Similar to the “Internet of People”, the Internet of Things (IoT) is a structure which enables communication and data exchange between things. However, the difference here is that the objects interact with each other irrespective of direct human interaction. After all, the ultimate goal of the Internet of Things is to help people.

This networking of objects is mainly possible due to the development of miniaturized computer chips, sensors and components for data transmission with which all possible everyday objects as well as industrial machines are equipped.

The IoT and its technologies are a central element of the 4th industrial revolution.

The goal of IoT is to make the statuses of the things concerned measurable and controllable. A reaction can therefore take place to certain statuses if necessary in order to improve its usability for the consumer.

Technological basis for the Internet of Things

The development of RFID, radio-frequency identification (a radio technology with which objects became identifiable automatically and without contact using radio waves) is considered to be the fundamental technology of the Internet of Things.

Furthermore, all kinds of sensors and actuators that make the functionality and detection of statuses and the carrying out of actions possible are now also regarded as important elements.

Requirements for the IoT

Low energy consumption, low maintenance costs, a long service life and low manufacturing costs are among the basic requirements of the IoT technologies.

The use of IoT technologies for the mass market is only applicable if they can be used on an extremely large quantity of items in a financially sensible way.

Only then can the potential of these technologies be fully exploited.
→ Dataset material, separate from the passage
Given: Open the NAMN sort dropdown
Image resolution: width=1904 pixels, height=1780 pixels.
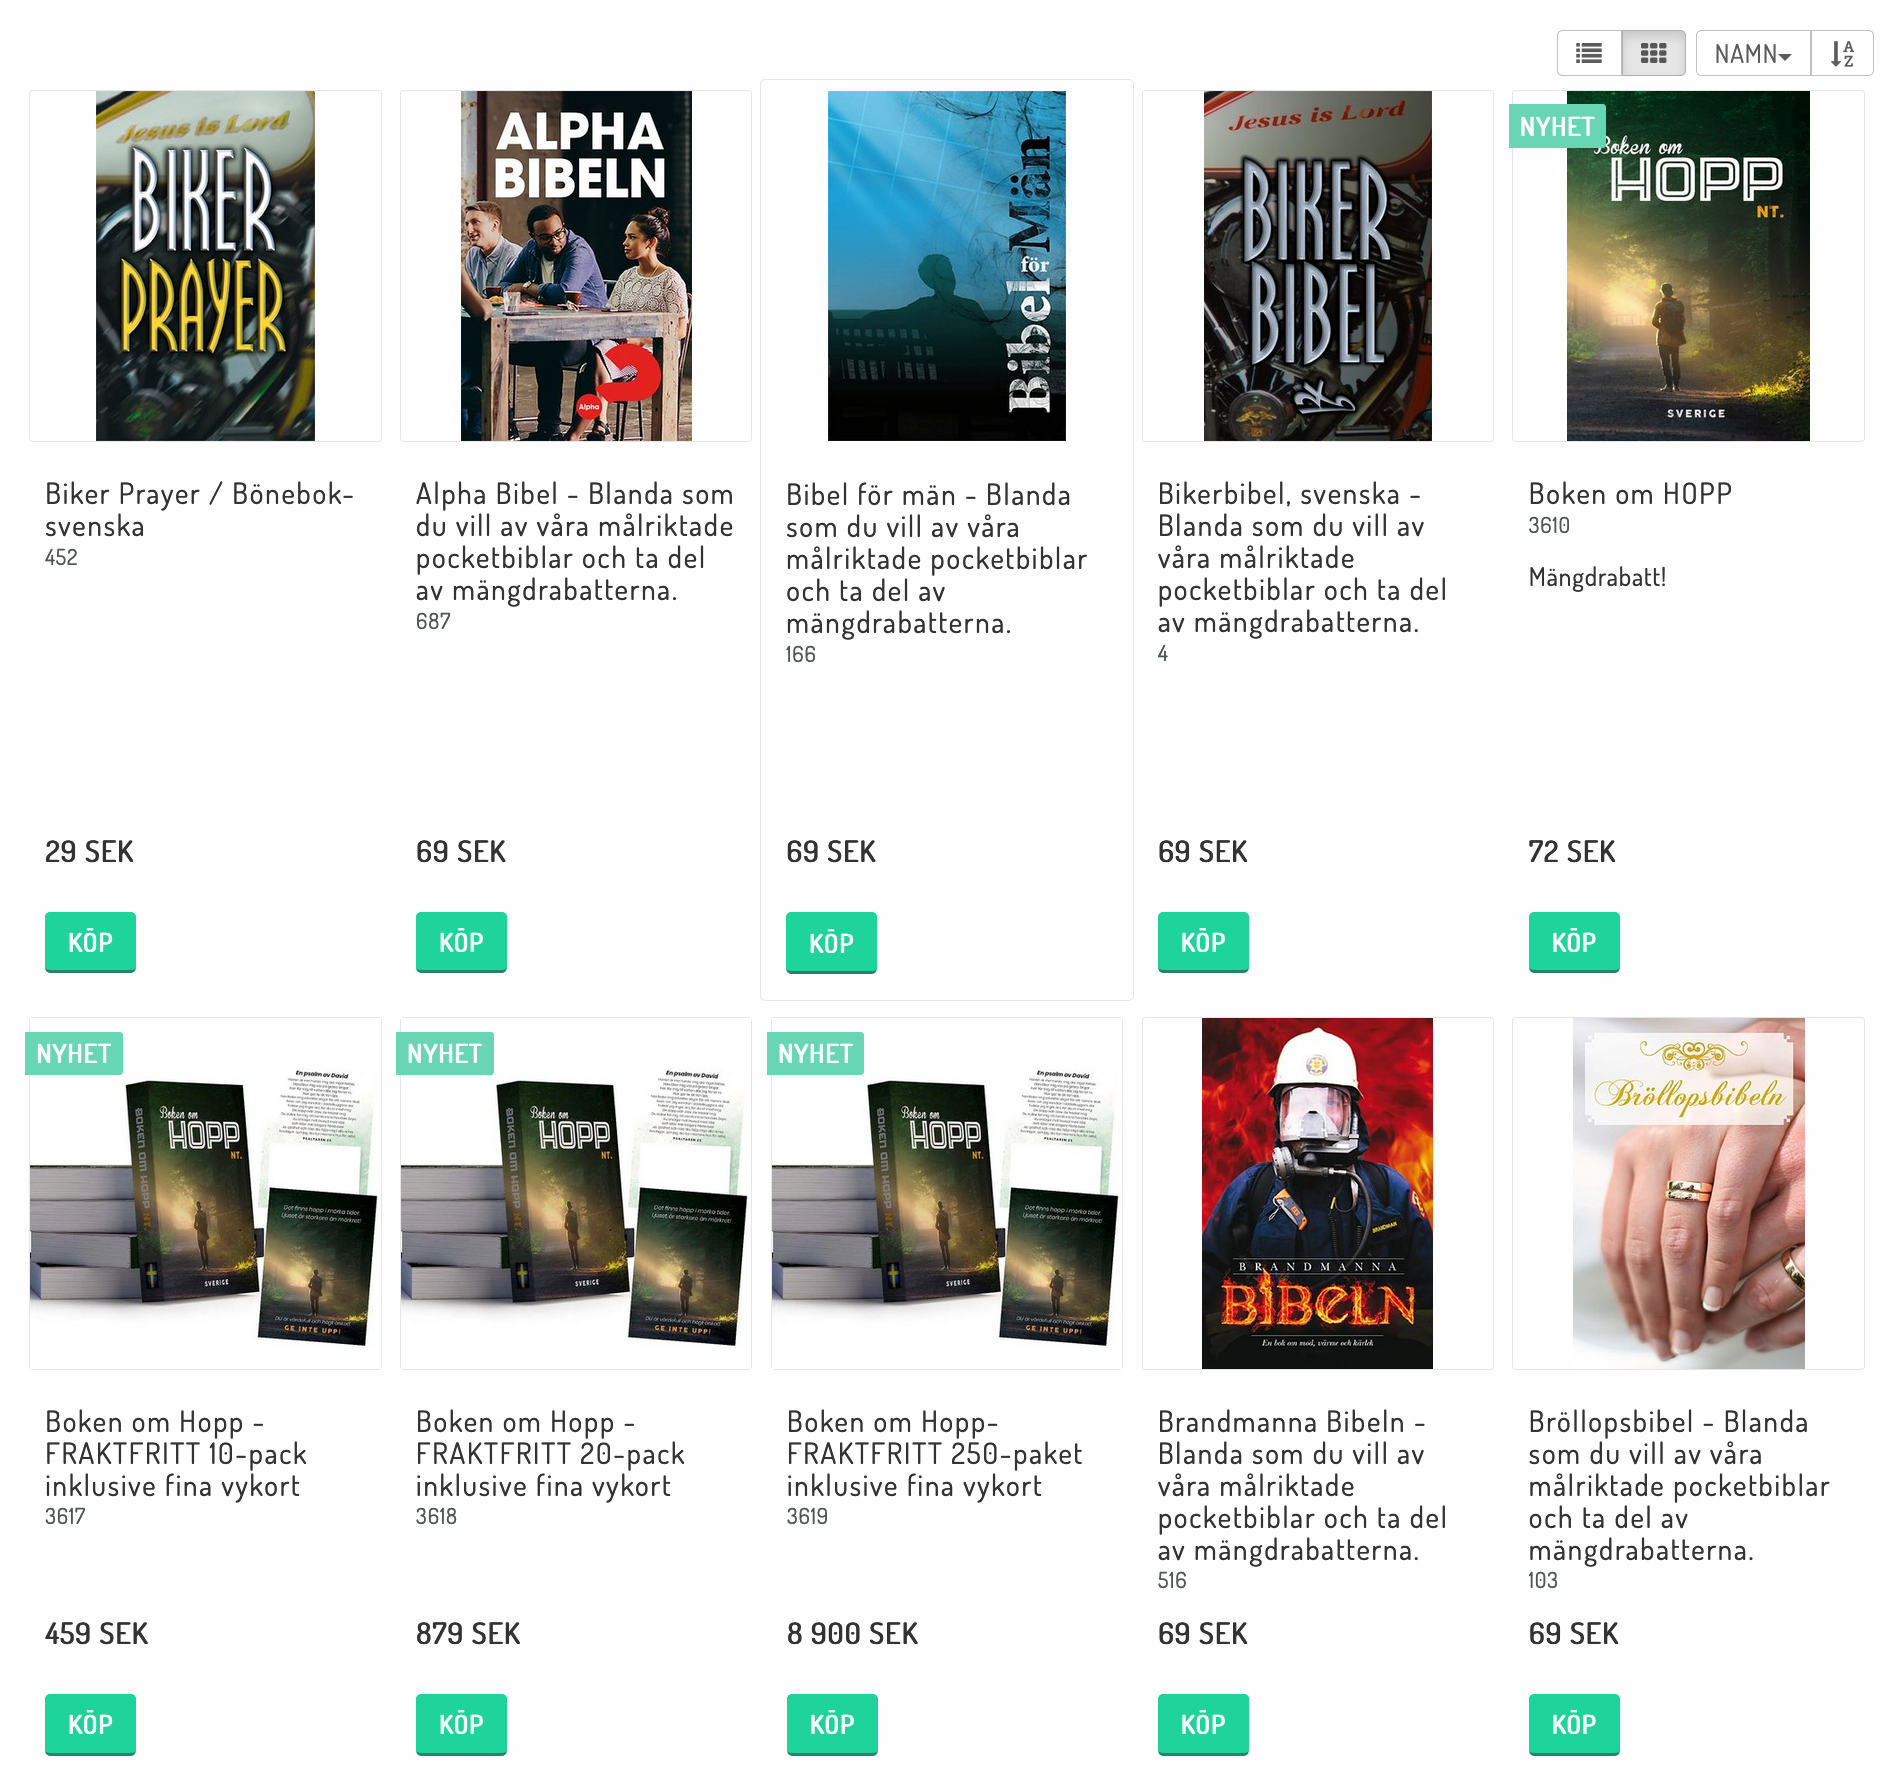Looking at the screenshot, I should point(1753,53).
The demands made of the software also differ dramatically from all previous implementations.

Operating systems with IoT capability generally have storage and energy consumption that are as sparing as possible in accordance with the architecture of the integrated circuits.

Demands made of the Internet of Things

There is a great deal of potential in many areas in the IoT – it is not without reason that experts agree that we are talking about one of the central factors driving the economy of the 21st century.

In order to realize its full potential, the researchers, developers and operators who would ultimately like to integrate the IoT in their products and their production are faced with several challenges.

In order to achieve IoT that is as comprehensively integrated as possible, which is needed in order to make full use of its strengths, it would be beneficial to use components and applications that are as standardized as possible. These standards must first assert themselves on the market.

The more comprehensive a system is, the more prone it tends to be to security breaches. The more interconnected the network becomes, the greater is the potential for damaging the system and causing damage beyond the system itself. Another security factor is the network connection, which is a challenge for the companies using IoT technology.

Another challenge at the moment is the cost. The technologies of the Internet of Things may well be already available, but integrating them into mass production quickly results in skyrocketing manufacturing costs.